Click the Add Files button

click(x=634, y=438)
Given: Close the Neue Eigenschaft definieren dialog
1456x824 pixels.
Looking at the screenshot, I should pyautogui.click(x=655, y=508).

——————————

## Given instruction
Could you repeat the lines from the one containing "Given: Close the" through the last line, replacing "dialog" with "window" and leaving everything else as it is?

## Exercise output
Given: Close the Neue Eigenschaft definieren window
1456x824 pixels.
Looking at the screenshot, I should pyautogui.click(x=655, y=508).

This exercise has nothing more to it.